Introduction: Rapid genome sequencing (rGS) provides high diagnostic yield for critically ill infants with suspected genetic disorders, but has high upfront costs and insufficient insurance coverage. Assessing the downstream costs and health outcomes associated with rGS is important for guiding coverage decisions. This study compares 1-year healthcare costs and quality-adjusted life years (QALYs) for: 1) early rGS (within 7 days of admission) for all infants, and 2) early targeted neonatal gene sequencing (NewbornDx) for all infants, followed by later rGS (after 7 days) for undiagnosed infants.

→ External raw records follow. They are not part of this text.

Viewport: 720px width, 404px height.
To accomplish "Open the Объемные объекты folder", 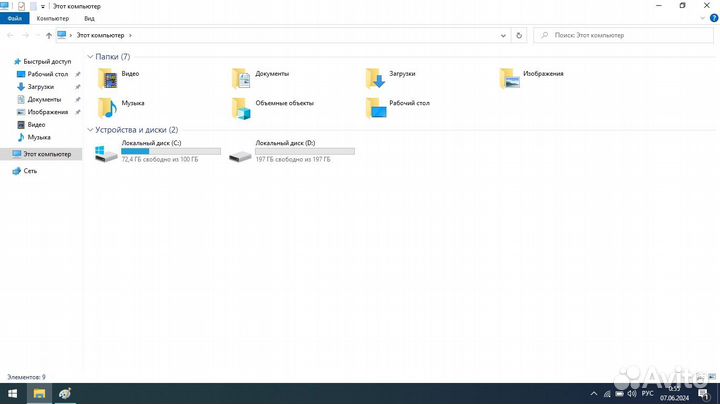I will pyautogui.click(x=241, y=106).
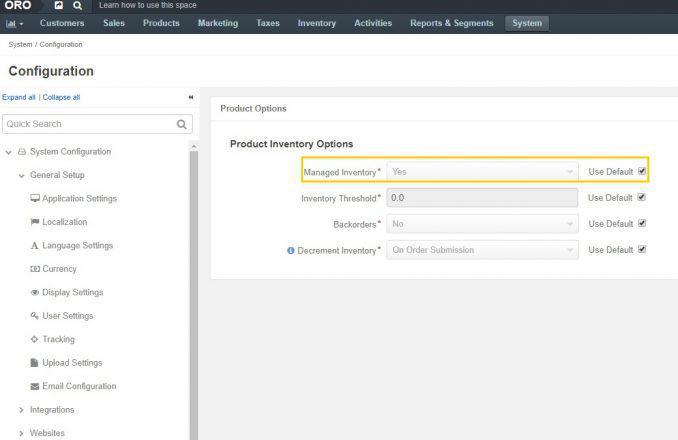Uncheck Use Default for Managed Inventory

point(642,171)
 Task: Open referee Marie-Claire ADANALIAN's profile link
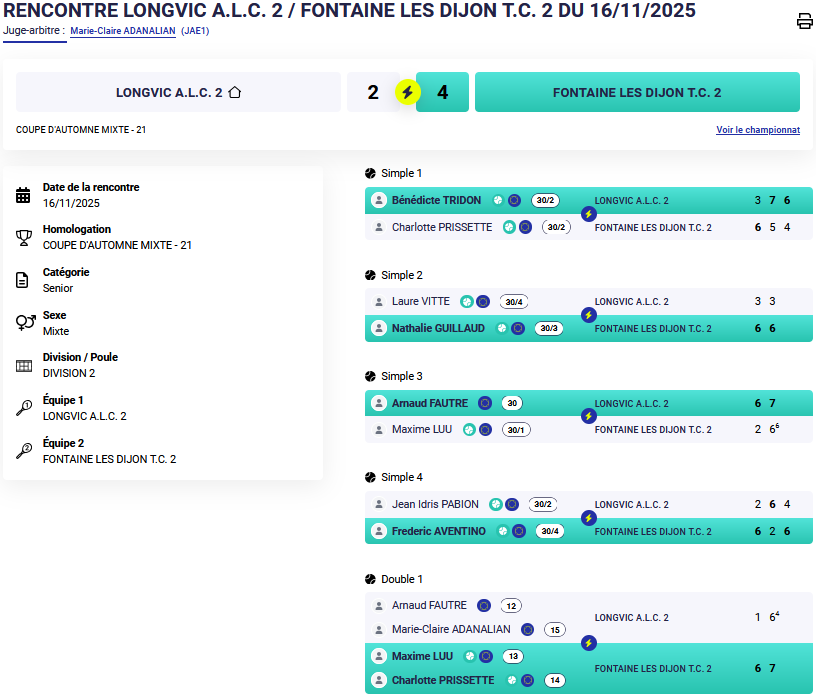click(x=123, y=31)
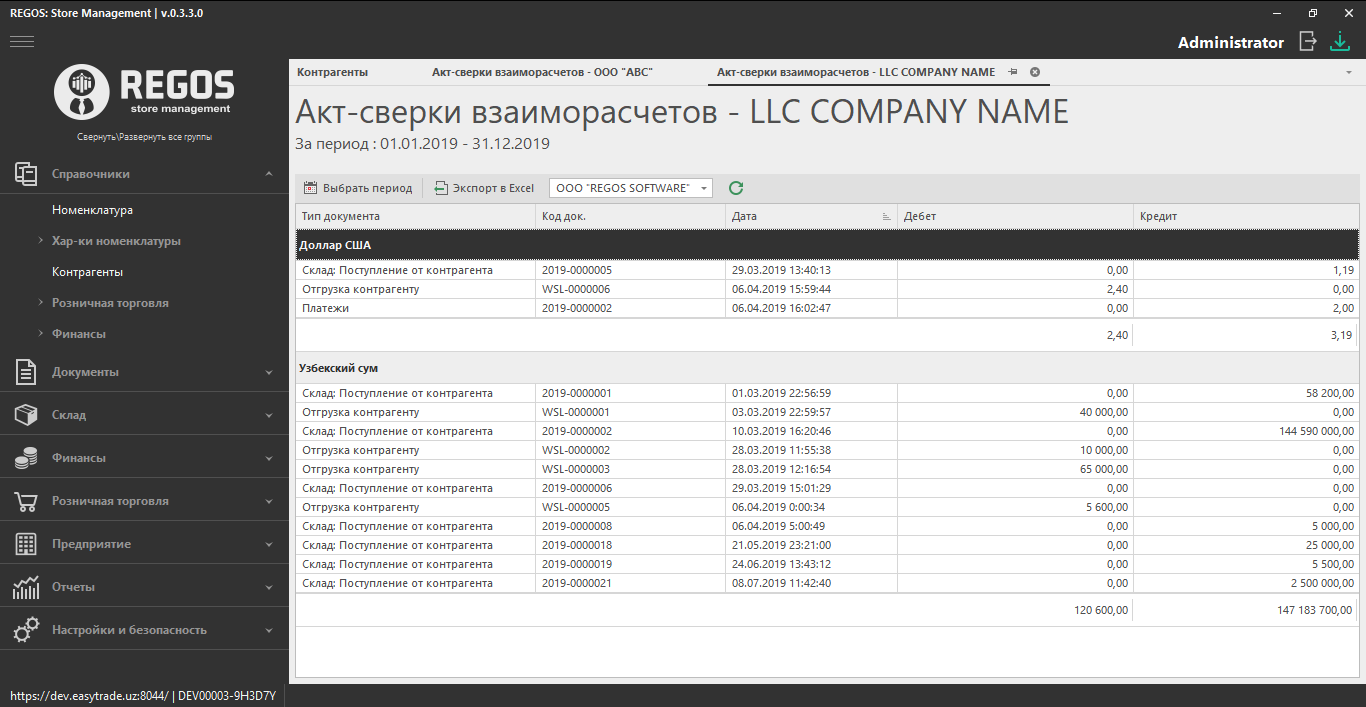Click the hamburger menu icon
This screenshot has height=707, width=1366.
click(22, 41)
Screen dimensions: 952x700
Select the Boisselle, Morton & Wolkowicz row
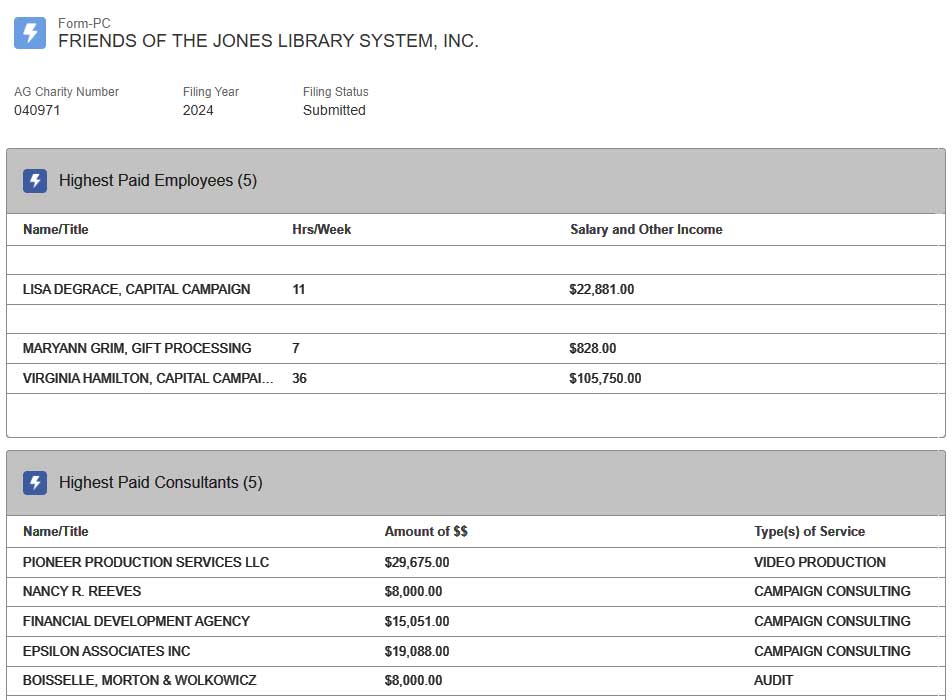[x=139, y=681]
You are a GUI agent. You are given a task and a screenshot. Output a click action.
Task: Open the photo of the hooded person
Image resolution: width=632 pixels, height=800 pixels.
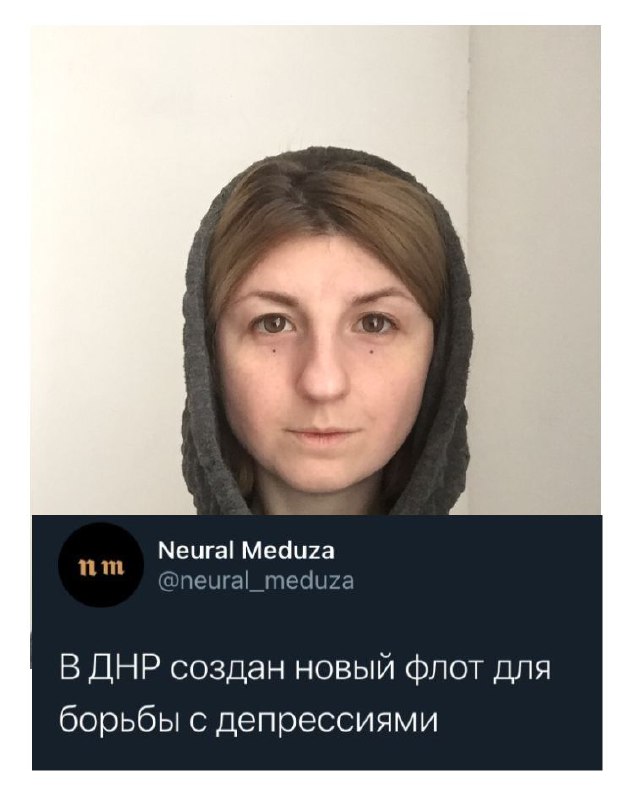coord(316,270)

Study Design: The Genomic Medicine for Ill Neonates and Infants (GEMINI) study was a multicenter, prospective study that enrolled 400 hospitalized infants under one year of age with suspected genetic disorders. All participants underwent both rGS and NewbornDx. Using GEMINI data and 2023 Medicare rates, we developed a decision tree to compare total costs and QALYs over a 1-year period for the two testing strategies.

Results: The diagnostic yield and upfront testing costs were higher for rGS (49%; $12,297) than NewbornDx (27%; $2,449; p<0.05). As neither early testing nor diagnosis significantly affected QALYs, we conducted a cost-minimization analysis, focusing solely on cost differences between strategies. Over one year, early rGS was estimated to save $158,592 per patient (95% CI: $63,701-$253,292) compared to early NewbornDx with later rGS if necessary.

Conclusions: Early rGS results in substantial healthcare cost savings, highlighting the need to expand reimbursement to improve access early in a hospitalization for critically ill infants.